** Exercise data follows **

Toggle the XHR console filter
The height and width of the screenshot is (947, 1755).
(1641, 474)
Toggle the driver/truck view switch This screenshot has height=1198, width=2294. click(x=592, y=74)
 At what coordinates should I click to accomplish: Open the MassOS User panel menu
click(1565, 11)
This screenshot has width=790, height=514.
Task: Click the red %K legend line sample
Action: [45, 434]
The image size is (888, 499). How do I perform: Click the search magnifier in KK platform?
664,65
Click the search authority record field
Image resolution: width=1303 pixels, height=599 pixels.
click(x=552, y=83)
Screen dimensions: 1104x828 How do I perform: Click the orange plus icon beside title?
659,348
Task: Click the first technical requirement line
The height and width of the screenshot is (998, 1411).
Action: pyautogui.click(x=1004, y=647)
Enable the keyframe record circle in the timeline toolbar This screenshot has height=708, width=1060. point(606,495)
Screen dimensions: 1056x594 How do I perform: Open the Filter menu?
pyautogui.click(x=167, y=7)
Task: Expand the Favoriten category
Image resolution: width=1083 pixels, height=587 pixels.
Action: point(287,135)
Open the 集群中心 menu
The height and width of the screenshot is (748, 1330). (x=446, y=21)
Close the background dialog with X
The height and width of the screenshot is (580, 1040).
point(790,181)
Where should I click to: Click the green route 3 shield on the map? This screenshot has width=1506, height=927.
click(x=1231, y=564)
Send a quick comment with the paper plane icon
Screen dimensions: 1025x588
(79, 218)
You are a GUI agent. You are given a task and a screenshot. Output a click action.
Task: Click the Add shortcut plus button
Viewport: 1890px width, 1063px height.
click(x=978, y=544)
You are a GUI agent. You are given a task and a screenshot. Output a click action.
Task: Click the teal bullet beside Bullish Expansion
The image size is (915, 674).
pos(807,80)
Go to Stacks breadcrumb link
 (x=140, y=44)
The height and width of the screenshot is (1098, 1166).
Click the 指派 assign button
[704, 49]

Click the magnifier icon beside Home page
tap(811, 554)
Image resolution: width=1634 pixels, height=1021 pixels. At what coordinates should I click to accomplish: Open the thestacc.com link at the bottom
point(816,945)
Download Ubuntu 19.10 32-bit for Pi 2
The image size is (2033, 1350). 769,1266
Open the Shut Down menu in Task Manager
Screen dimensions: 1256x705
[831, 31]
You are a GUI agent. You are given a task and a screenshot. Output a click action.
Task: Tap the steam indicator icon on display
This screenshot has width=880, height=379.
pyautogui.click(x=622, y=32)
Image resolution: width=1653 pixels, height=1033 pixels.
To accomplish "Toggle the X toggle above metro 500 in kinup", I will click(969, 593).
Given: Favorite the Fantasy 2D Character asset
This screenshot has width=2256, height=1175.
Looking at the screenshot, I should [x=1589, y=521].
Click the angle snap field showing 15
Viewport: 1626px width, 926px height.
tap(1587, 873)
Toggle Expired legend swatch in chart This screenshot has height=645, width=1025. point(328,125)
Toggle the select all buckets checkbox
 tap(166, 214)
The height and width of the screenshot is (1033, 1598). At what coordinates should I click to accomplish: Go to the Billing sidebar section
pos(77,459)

** End of Exercise data **

• Task instructions: Write out the data exactly as it stands.

• Answer:
Toggle the XHR console filter
The height and width of the screenshot is (947, 1755).
(1641, 474)
Toggle the driver/truck view switch This screenshot has height=1198, width=2294. click(x=592, y=74)
 At what coordinates should I click to accomplish: Open the MassOS User panel menu
click(1565, 11)
This screenshot has width=790, height=514.
Task: Click the red %K legend line sample
Action: [45, 434]
The image size is (888, 499). How do I perform: Click the search magnifier in KK platform?
664,65
Click the search authority record field
Image resolution: width=1303 pixels, height=599 pixels.
click(x=552, y=83)
Screen dimensions: 1104x828 How do I perform: Click the orange plus icon beside title?
659,348
Task: Click the first technical requirement line
The height and width of the screenshot is (998, 1411).
Action: pyautogui.click(x=1004, y=647)
Enable the keyframe record circle in the timeline toolbar This screenshot has height=708, width=1060. point(606,495)
Screen dimensions: 1056x594 How do I perform: Open the Filter menu?
pyautogui.click(x=167, y=7)
Task: Expand the Favoriten category
Image resolution: width=1083 pixels, height=587 pixels.
Action: point(287,135)
Open the 集群中心 menu
The height and width of the screenshot is (748, 1330). (x=446, y=21)
Close the background dialog with X
The height and width of the screenshot is (580, 1040).
point(790,181)
Where should I click to: Click the green route 3 shield on the map? This screenshot has width=1506, height=927.
click(x=1231, y=564)
Send a quick comment with the paper plane icon
Screen dimensions: 1025x588
(79, 218)
You are a GUI agent. You are given a task and a screenshot. Output a click action.
Task: Click the Add shortcut plus button
Viewport: 1890px width, 1063px height.
click(x=978, y=544)
You are a GUI agent. You are given a task and a screenshot. Output a click action.
Task: Click the teal bullet beside Bullish Expansion
The image size is (915, 674).
pos(807,80)
Go to Stacks breadcrumb link
 (x=140, y=44)
The height and width of the screenshot is (1098, 1166).
Click the 指派 assign button
[704, 49]

Click the magnifier icon beside Home page
tap(811, 554)
Image resolution: width=1634 pixels, height=1021 pixels. At what coordinates should I click to accomplish: Open the thestacc.com link at the bottom
point(816,945)
Download Ubuntu 19.10 32-bit for Pi 2
The image size is (2033, 1350). 769,1266
Open the Shut Down menu in Task Manager
Screen dimensions: 1256x705
[831, 31]
You are a GUI agent. You are given a task and a screenshot. Output a click action.
Task: Tap the steam indicator icon on display
This screenshot has width=880, height=379.
pyautogui.click(x=622, y=32)
Image resolution: width=1653 pixels, height=1033 pixels.
To accomplish "Toggle the X toggle above metro 500 in kinup", I will click(969, 593).
Given: Favorite the Fantasy 2D Character asset
This screenshot has width=2256, height=1175.
Looking at the screenshot, I should [x=1589, y=521].
Click the angle snap field showing 15
Viewport: 1626px width, 926px height.
tap(1587, 873)
Toggle Expired legend swatch in chart This screenshot has height=645, width=1025. point(328,125)
Toggle the select all buckets checkbox
 tap(166, 214)
The height and width of the screenshot is (1033, 1598). At what coordinates should I click to accomplish: Go to the Billing sidebar section
pos(77,459)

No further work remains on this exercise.